W = [-2.         -2.59290334  4.81310161] 
 Error = 0.0%

Cross Validation

So far, we have trained the classifier on all datapoints and tested the classifier on all data points. For this reason, and because the data is designed to be linearly seperable, the algorithm eventially converges and eventually there is 0 classification error. In other words, we obtain perfect classification for our data.

However, we are only able to know it's reached perfect classification error because we know all the classification labels. This is unrealistic. In the real world, we will know the labels for some datapoints and not for others. How then can we tell if our classification algorithm is going well ... cross validation.

1. For the moment, let's restrict our attention to only data in which we know the labels. 2. Cross validation involves splitting the datapoints into 2 sets, the training data and testing data.
2. Then, one creates a classifier using only the training data. For example, one would implement the PLA to obtain $W$ using only some fraction, say $s$, of the data.
3. After the classifier has converged (or at least allowed enough iterations), then the classifier is test on the remaining \textit{test} datapoints.
4. The performance on the test data provides an estimate for how the algorithm is doing at predicting the labels for data in which the labels are actually unknown.
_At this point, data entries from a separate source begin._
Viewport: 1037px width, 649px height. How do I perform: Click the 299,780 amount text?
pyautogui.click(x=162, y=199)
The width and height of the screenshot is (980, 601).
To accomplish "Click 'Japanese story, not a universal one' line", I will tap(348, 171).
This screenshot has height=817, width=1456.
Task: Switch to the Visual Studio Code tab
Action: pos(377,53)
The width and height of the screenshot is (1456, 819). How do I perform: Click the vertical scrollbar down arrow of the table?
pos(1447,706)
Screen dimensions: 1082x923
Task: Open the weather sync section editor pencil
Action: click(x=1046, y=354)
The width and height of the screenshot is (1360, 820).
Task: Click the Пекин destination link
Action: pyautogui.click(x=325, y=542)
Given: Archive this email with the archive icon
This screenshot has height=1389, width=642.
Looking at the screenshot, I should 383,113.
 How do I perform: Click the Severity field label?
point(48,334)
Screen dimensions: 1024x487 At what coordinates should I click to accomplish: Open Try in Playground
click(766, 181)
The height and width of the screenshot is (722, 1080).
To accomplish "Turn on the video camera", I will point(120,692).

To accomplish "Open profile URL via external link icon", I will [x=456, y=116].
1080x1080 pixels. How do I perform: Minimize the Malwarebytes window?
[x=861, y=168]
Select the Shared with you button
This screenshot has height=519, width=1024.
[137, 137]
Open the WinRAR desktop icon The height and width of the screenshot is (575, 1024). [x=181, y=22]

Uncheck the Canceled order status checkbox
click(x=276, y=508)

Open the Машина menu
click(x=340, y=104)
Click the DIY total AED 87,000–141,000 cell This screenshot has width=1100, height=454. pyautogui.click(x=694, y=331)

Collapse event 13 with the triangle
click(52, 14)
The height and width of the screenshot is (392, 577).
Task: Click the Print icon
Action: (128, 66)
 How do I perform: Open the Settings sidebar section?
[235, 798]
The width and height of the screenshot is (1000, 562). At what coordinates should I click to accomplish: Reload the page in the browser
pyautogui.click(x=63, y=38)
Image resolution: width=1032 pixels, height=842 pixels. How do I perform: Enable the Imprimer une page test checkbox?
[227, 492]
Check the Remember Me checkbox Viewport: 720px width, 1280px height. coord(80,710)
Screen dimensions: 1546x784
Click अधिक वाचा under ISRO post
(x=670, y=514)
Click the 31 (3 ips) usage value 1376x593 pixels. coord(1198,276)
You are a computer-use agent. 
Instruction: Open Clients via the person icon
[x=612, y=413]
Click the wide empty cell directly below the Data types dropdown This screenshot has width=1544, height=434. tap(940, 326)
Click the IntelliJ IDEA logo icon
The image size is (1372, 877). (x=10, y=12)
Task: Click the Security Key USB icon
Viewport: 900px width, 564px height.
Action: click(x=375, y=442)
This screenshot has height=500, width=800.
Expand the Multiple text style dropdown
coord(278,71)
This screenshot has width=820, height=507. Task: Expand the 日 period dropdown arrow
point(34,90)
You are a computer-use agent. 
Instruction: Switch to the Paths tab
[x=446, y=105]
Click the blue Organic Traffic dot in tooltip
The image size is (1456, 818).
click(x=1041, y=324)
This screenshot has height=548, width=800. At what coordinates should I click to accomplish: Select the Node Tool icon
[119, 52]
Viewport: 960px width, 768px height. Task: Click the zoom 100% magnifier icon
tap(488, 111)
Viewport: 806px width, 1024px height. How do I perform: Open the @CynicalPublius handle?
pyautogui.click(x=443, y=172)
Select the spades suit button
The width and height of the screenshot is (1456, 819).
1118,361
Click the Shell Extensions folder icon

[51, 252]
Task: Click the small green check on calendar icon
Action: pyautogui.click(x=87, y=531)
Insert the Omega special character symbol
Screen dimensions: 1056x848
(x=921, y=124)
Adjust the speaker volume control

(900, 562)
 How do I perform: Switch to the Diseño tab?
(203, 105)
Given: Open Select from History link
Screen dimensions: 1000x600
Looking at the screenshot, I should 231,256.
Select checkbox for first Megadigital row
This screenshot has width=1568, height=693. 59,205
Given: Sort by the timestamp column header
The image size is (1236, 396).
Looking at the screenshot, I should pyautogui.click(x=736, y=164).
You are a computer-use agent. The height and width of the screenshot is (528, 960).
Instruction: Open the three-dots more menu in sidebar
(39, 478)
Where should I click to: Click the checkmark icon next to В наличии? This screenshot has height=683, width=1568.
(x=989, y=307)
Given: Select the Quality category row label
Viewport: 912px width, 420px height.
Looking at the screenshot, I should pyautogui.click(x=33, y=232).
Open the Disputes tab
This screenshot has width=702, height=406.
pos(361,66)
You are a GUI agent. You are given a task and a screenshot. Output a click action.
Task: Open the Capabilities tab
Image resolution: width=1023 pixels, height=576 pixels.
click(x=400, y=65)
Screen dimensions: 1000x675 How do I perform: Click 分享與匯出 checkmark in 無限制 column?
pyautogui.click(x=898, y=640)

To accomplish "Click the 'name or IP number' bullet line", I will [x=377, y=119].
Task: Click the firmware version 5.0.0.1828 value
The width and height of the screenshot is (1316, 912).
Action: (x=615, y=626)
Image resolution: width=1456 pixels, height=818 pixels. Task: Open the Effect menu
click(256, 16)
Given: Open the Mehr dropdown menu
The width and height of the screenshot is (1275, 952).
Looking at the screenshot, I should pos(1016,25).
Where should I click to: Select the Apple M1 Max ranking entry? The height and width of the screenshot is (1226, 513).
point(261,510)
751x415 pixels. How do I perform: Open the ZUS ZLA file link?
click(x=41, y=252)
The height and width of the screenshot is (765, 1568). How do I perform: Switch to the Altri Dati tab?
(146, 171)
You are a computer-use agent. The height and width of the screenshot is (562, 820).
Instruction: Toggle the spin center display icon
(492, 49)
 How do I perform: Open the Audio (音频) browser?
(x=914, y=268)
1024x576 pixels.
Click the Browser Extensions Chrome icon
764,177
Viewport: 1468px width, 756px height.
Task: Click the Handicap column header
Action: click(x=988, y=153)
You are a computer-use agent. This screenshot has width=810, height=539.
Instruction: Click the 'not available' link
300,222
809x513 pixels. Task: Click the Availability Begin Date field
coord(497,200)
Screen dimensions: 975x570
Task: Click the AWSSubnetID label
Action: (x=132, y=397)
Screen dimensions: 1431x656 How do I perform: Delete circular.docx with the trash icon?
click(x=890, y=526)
Exercise 1: Implement cross-validation for the PLA

Below is some code and an outline to get you started

Step 1: Create and visualize data

Define 2 functions to create points and draw points

def create_data(n,d,W,halfgap):
    x = random.rand(d,n) #randomly place points in 2D
    X = empty((d+1,n))
    X[0,:] = 1
    X[1:,:] = x    
    y = sign(dot(W,X))    
    X[-1,y>0] += halfgap
    X[-1,y<0] -= halfgap
    return X,y

# function that draws points. The first s-fraction of the data are training, and the rest are testing data
def draw_points2(X,y,s,n):
    subplot(111,aspect=1)
    xp = X[1:,y>0]
    xm = X[1:,y<0] 
    plot(xp[0][0:int(s*n)],xp[1][0:int(s*n)],'ro')# train data
    plot(xm[0][0:int(s*n)],xm[1][0:int(s*n)],'bo')# train data
    plot(xp[0][int(s*n):n],xp[1][int(s*n):n],'rx')# test data
    plot(xm[0][int(s*n):n],xm[1][int(s*n):n],'bx')# test data    

Chose parameters and create/visualize data

Circles are training data and x's are testing data

d = 2 #2 dimensions
n = 200 #data points

s = 0.1 # fraction training data

halfgap = 0.05
X,y = create_data(n,d,W,halfgap);
draw_points2(X,y,s,n)

Step 2: Train the PLA on ONLY the training data

***Hint: I'd split the data X and labels y into 2 parts: X_train/X_test and y_train/y_test. Then you can build a classifier using only the train data and labels.

***Hint: Modularize your code and define functions to allow you to package and re-use code.

Step 3: Use your learned hyperplane W to classify the test data and report the error percentage for a few choices of parameters. Make a table showing the parameter choices (n,s) and error.

Step 4: Modularize/package all your code into a function that takes (n,s) as input, and as output it gives the test error percentage

HW 4

1. For fixed $n=200$, make a plot of the error rate as a function of the training fraction $s$.
2. Make a plot that shows the error rate as a function of the training fraction $s$, but it shows 3 curves for 3 values of $n$: $n\in\{200,500,1000\}$.
3. Repeat 1 and 2, but this time implement 25 trials for each value of $s$ and $n$. That is, repeat each experiment 25 times and plot the average across these trials.